### YOUR GOAL
In the records below, the line with "Prensbet Üye Girişi (97, 2375)" opens the range and the line with "Prensbet Çeşitli Oyun Bahisleri (43, 2375)" closes it; print that range exactly and nothing else.

### RECORDS FOR THE EXERCISE

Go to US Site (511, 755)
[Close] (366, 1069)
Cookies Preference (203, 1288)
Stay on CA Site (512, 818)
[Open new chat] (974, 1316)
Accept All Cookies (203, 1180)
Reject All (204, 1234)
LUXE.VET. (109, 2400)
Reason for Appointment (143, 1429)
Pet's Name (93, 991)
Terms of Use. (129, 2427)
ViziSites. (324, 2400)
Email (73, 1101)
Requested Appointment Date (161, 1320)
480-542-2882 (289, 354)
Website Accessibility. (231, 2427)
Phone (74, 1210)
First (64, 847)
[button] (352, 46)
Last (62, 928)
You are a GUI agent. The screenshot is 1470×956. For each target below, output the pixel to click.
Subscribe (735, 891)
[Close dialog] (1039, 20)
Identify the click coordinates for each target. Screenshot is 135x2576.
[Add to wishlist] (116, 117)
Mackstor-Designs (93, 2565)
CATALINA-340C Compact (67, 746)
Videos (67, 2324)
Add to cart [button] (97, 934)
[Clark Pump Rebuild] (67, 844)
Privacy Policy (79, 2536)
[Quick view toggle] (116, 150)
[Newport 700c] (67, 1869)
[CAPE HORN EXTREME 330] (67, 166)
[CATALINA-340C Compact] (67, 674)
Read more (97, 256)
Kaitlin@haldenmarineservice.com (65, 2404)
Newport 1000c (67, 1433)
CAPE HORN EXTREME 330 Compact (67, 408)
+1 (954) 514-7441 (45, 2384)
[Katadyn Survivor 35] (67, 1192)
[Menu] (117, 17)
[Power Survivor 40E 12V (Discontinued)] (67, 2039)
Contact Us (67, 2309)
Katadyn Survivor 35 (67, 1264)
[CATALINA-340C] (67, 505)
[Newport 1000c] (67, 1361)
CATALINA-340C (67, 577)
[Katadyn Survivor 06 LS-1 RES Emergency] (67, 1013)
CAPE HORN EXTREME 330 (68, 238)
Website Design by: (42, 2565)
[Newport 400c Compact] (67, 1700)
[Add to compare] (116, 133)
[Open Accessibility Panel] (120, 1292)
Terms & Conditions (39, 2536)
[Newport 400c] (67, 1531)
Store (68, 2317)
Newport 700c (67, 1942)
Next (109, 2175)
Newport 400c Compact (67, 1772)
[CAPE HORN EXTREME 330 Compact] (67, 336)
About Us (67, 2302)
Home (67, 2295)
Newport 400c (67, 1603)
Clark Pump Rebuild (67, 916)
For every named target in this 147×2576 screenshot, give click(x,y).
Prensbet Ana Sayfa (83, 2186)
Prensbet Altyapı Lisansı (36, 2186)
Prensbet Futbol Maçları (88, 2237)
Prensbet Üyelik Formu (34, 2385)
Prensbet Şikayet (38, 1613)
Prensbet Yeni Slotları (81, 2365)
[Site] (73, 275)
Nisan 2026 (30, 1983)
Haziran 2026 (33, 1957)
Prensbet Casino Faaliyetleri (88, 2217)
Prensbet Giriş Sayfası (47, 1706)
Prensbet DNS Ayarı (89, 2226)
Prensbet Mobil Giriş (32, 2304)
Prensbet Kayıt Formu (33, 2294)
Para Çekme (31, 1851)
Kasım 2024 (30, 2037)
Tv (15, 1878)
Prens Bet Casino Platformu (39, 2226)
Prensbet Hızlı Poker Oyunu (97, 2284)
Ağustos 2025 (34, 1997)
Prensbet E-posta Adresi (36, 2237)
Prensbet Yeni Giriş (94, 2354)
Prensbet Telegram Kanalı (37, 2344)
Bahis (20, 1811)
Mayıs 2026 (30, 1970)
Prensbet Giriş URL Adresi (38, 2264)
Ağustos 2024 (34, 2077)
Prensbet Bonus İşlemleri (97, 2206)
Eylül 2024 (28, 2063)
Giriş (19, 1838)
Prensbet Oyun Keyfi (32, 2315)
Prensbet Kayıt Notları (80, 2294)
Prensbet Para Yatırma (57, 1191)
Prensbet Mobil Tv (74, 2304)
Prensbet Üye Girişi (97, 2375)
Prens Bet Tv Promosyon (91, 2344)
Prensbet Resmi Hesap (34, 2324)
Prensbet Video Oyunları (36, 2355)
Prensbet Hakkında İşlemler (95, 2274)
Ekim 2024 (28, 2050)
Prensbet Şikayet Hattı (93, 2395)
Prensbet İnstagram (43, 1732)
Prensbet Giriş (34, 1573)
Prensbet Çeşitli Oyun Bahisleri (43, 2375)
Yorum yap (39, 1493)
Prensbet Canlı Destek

### THE ANSWER
Prensbet Üye Girişi (97, 2375)
Prens Bet Tv Promosyon (91, 2344)
Prensbet Resmi Hesap (34, 2324)
Prensbet Video Oyunları (36, 2355)
Prensbet Hakkında İşlemler (95, 2274)
Ekim 2024 (28, 2050)
Prensbet Şikayet Hattı (93, 2395)
Prensbet İnstagram (43, 1732)
Prensbet Giriş (34, 1573)
Prensbet Çeşitli Oyun Bahisleri (43, 2375)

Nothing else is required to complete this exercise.